そんな女など放っておけばいい、とわかっていながら、どうにも無視できなくなってしまう。いろんな感情が混ざり合ったこの心のざわつきを、どう納めればいいのだろう。
実はそんな迷路に迷い込んでしまい、人生に躓いた女性を2人、知っている。
2人は何も恋人や夫を奪われたわけではない。それなのに、痛い目に遭うという、不運を味わうはめに陥った。
ひとりめのA子は、彼女のような女を友人に持った女性である。いつの間にか彼女の奔放さに影響されたA子は思うのである。自分は何て平凡でつまらない人生を送っているのだろう。もっと違う生き方があるのではないか。自分も彼女のように思うがままに生きていいのではないか。
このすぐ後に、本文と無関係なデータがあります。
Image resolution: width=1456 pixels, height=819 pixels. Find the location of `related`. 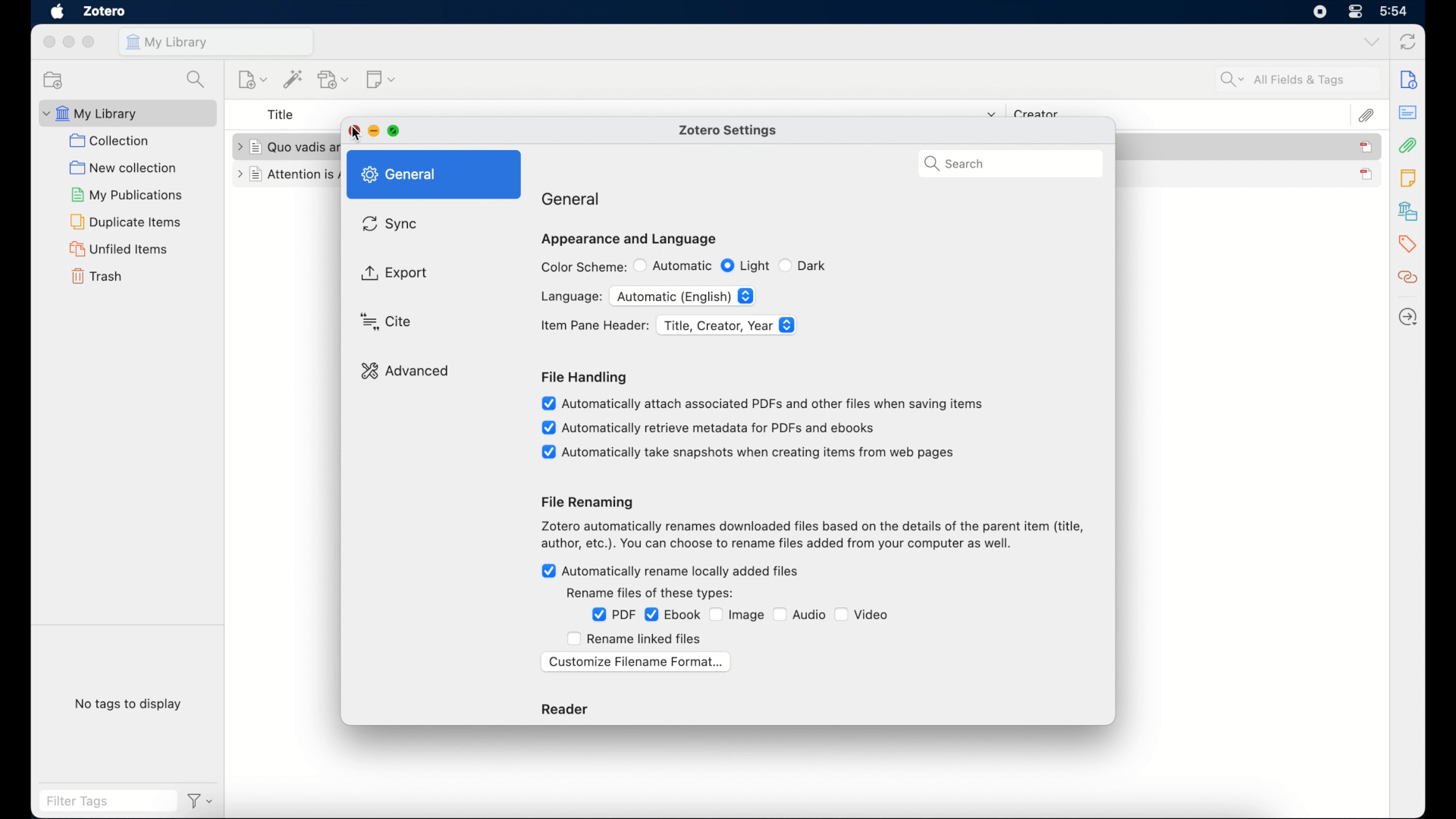

related is located at coordinates (1409, 277).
焦りに似た思いにかられたA子は、不倫に走るのである。「やらない後悔より、やる後悔の方がマシ」と、呪文のように唱えながら。
しかし待っていたのは厳しい現実だった。不倫はバレ、夫から離婚を突き付けられ、多額の慰謝料を請求され、子供たちの親権監護権まで取られてしまった。更に、土壇場になって不倫相手は家庭に戻ってゆく。
仕事を持っていたのが唯一の救いだったが、会社にも噂は広がり、陰口を叩かれているのもわかっている。が、子供たちへの養育費と、生活のために辞めるわけにはいかない。今も肩身の狭い思いで出勤しているという。この状況を「自業自得」と言われるがいちばん応えるそうだ。だってまさしくその通りだから。
「どうして私、こんな人生を選んでしまったのだろう」
A子の後悔は尽きないままである。それはこれからも続くだろう。
そしてもうひとりはB子。
奔放なママ友と知り合ったB子は、彼女の度重なる不倫を知って義憤にかられるのである。たまりかねたB子は、やがてママ友の夫、義父母、実家の両親、ご近所、友人たちに、その所業を書き連ねた文書を匿名で送りつけたのである。結局、それは怪文書として警察沙汰にまで発展し、差出人である彼女が突き止められた。
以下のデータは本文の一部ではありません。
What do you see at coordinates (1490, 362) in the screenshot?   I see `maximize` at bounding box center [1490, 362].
その時、自分のしたことが名誉棄損に当たると知り、頭が真っ白になったとB子は言った。まさかそこまで大事になるとは想像もしていなかったのだ。
当のママ友は、確たる証拠がないことでシラを切り、非難されるどころか、被害者という立場になって周りの同情を得ることになった。逆にB子は陰湿な人間だと周りから白い目で見られるようになった。夫は呆れ果て、更にそれが原因で子供がイジメに遭うのではないかと恐れて、結局、引っ越しせざるをえなくなった。
あの時は「ただ、あの鼻持ちならない女に反省してもらいたかった」と思っていたそうだが、今となると、どうしてあんなことをしてしまったのかわからないという。
「結局、彼女に嫉妬していたんだと思います」
B子はすっかり憔悴した様子で眩いた。
何て馬鹿な真似を、と呆れる人もいるだろう。けれど、誰もが心の中に魑魅魍魎を抱えている。悪いタイミングが重なると、相手への腹立たしさと自分への不満がごちゃまぜになって、歯止めが利かないまま、突っ走ってしまうことにもなりかねない。
だからこそ思うのだ。
もし今、あなたのそばに彼女のような女がいたら、すぐに距離を置くことをお勧めする。
極力顔を合わせないようにし、連絡を絶ち、関りを持たないように努める。彼女に対する嫌悪を含むすべての感覚を捨て、今自分が手にしている幸福を噛み締め、あんな女など元々いなかったことにする。
言えることはただひとつ、そんな女に関わってはいけない、それだけである。